Troisièmement, la plupart des variantes de la maladie d’Alzheimer ont une signature neurodégénérative claire sur l’IRM et/ou la TEP-FDG qui correspond à leur phénotype clinique, telle qu’une prédominance hémisphérique gauche dans la variante logopénique de l’aphasie primaire ou progressive. lésion occipitotemporale ou occipitopariétale dans l’atrophie corticale postérieure. Cependant, la littérature sur la neuroimagerie dans le domaine de la bvEA est très incohérente. Certaines études (principalement des études de cas ou des séries de cas) ont montré des schémas neurodégénératifs antérieurs ressemblant à la bvFTD, mais la plupart des études de groupe ont montré une combinaison d’atteintes antérieure et postérieure ou un schéma à prédominance postérieure.

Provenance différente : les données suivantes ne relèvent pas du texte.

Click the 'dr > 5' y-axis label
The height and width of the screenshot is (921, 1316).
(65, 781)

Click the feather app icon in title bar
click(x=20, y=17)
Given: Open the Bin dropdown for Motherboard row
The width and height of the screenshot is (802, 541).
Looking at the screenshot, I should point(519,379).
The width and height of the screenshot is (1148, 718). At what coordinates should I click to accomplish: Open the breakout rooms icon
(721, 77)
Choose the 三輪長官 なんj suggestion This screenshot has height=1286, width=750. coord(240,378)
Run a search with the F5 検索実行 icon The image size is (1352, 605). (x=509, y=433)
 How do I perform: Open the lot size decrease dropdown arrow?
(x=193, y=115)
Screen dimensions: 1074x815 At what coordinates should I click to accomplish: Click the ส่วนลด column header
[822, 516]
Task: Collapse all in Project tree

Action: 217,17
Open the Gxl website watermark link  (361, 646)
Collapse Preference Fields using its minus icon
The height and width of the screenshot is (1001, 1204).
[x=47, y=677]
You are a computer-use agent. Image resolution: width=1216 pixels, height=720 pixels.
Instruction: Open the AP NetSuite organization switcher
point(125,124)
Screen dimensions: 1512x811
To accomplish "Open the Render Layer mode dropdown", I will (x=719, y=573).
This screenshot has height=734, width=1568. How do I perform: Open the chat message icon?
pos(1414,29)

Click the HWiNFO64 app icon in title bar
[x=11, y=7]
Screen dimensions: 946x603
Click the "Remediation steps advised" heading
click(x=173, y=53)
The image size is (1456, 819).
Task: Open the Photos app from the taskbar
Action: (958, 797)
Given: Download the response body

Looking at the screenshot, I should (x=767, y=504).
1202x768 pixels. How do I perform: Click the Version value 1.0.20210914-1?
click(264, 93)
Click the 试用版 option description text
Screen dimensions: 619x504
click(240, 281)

Quatrièmement, les preuves d’une pathologie β-amyloïde fournies par la TEP, le liquide céphalo-rachidien ou les biomarqueurs plasmatiques peuvent améliorer le diagnostic du bvEA clinique à un éventuel bvEA. Les biomarqueurs β-amyloïdes positifs augmentent considérablement la probabilité que la MA soit le principal mécanisme causal, mais étant donné sa spécificité limitée, la possibilité que la β-amyloïde soit une pathologie comorbide ne peut être exclue.
> Limites
Il existe plusieurs limites. Premièrement, la bvEA est un phénotype rare de MA qui a, pour la plupart, été décrit dans des études de cas uniques et des séries de cas. Par conséquent, la littérature sur la bvEA comprend relativement peu d’études de cohorte généralement caractérisées par des tailles d’échantillon modestes, ce qui entraîne une puissance statistique réduite pour détecter les différences entre la bvEA, la bvFTD et la tEA. Cela a été encore compliqué par l’hétérogénéité significative des échantillons de patients et des mesures des résultats, ainsi que par le risque substantiel de biais entre les études.
Deuxièmement, la variabilité entre les études de neuroimagerie n’a pas permis une approche méta-analytique ; par conséquent, nous interprétons cette littérature à l’aide d’une revue systématique.
Troisièmement, dans les méta-analyses comportementales, cognitives et neuropathologiques, des mesures de résultats provenant d’études comparables mais différentes ont été combinées, telles que différents tests neuropsychologiques pour la mémoire et les fonctions exécutives, des questionnaires pour les caractéristiques neuropsychiatriques/comportementales ou des méthodes de coloration et de sélection de régions. cerveau pour analyse histopathologique. évaluation de la β-amyloïde et de la protéine tau.
Quatrièmement, d’éventuelles copathologies (par exemple, corps de Lewy) pouvant contribuer au phénotype clinique n’ont pas été prises en compte.
Cinquièmement, la classification des bvEA possibles et probables peut être influencée par les différences inhérentes à la précision diagnostique de divers traceurs TEP amyloïde et tau, ainsi que par les analyses de liquide céphalo-rachidien et de plasma, et la fiabilité des centres varie probablement. de l’interprétation de leurs résultats de biomarqueurs.
Sixièmement, les données sur les manifestations comportementales de la MA dans diverses populations étaient limitées.
Conclusion |
Bien que l’existence d’ une variante comportementale de la maladie d’Alzheimer (bvAD) soit reconnue dans les critères de diagnostic et de recherche les plus récents pour la démence MA, il n’existe actuellement aucun ensemble de critères fournissant des recommandations spécifiques pour le diagnostic de la bvAD.
La présente revue systématique et méta-analyse de la littérature actuelle sur la bvEA indique que la bvEA est cliniquement plus similaire au bvFTD, tout en partageant la plupart des caractéristiques physiopathologiques avec la tEA. Sur la base de ces informations, les premiers critères de recherche pour la bvEA sont fournis, visant à améliorer la cohérence et la fiabilité des recherches futures et potentiellement à faciliter l’évaluation clinique de la bvEA.